__PROBLEM STATEMENT__.
Report each line in the entries below that contains the string "Instruction", copying the line in full.

(Dataset entries)
####
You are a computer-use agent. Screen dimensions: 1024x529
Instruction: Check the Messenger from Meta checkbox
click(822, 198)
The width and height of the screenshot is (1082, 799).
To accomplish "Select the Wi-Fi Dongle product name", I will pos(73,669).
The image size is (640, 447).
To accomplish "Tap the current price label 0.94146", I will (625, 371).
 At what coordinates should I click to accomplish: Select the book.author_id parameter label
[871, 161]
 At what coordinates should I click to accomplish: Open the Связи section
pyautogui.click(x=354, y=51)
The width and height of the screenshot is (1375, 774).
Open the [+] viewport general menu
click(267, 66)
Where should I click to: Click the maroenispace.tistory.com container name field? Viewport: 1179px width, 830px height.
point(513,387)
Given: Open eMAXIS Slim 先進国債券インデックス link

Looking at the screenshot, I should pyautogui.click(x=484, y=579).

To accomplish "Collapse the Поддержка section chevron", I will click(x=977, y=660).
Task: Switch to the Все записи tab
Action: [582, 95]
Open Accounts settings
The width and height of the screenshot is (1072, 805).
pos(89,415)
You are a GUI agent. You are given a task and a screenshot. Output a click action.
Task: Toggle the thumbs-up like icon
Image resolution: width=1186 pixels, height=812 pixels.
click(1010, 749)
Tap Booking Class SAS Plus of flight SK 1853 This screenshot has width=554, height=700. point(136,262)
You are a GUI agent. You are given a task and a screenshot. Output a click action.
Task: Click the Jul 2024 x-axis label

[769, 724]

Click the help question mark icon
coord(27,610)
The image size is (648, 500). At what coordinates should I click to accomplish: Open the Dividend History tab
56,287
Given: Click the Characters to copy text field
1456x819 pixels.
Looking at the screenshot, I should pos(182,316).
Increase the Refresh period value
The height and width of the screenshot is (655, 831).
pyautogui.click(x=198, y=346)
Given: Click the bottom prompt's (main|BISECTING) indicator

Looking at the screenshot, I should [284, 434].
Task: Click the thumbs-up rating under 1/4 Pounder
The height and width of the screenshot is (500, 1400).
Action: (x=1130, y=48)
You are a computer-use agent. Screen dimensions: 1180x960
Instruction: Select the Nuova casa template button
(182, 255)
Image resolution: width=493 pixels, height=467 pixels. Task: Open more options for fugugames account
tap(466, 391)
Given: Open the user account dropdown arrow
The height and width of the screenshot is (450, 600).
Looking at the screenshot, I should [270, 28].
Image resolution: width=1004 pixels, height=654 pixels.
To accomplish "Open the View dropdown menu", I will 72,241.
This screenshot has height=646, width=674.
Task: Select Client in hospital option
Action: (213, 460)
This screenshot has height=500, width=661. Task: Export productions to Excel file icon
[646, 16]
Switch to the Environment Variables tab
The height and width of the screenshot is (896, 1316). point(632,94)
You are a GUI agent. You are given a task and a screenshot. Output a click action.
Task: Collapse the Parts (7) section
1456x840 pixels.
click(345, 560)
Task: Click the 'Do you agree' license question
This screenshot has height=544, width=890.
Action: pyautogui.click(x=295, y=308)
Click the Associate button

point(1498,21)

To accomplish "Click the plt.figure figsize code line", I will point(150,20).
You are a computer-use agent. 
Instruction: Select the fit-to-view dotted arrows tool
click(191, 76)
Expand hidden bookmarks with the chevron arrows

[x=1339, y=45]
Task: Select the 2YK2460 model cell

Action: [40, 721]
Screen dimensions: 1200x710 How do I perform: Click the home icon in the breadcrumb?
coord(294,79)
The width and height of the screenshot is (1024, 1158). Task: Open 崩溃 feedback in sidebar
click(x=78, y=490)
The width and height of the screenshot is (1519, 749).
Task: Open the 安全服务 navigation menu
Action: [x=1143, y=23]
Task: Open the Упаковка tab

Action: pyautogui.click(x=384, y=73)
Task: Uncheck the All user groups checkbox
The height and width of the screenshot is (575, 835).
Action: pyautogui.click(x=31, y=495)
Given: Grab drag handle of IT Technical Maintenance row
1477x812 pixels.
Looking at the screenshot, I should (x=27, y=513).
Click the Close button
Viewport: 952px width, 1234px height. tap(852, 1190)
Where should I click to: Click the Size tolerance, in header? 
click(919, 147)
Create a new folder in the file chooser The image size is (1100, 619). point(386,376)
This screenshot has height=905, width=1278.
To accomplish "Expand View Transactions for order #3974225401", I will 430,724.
####
__SOLVED EXERCISE__.
Instruction: Check the Messenger from Meta checkbox
Instruction: Select the Nuova casa template button
Instruction: Select the fit-to-view dotted arrows tool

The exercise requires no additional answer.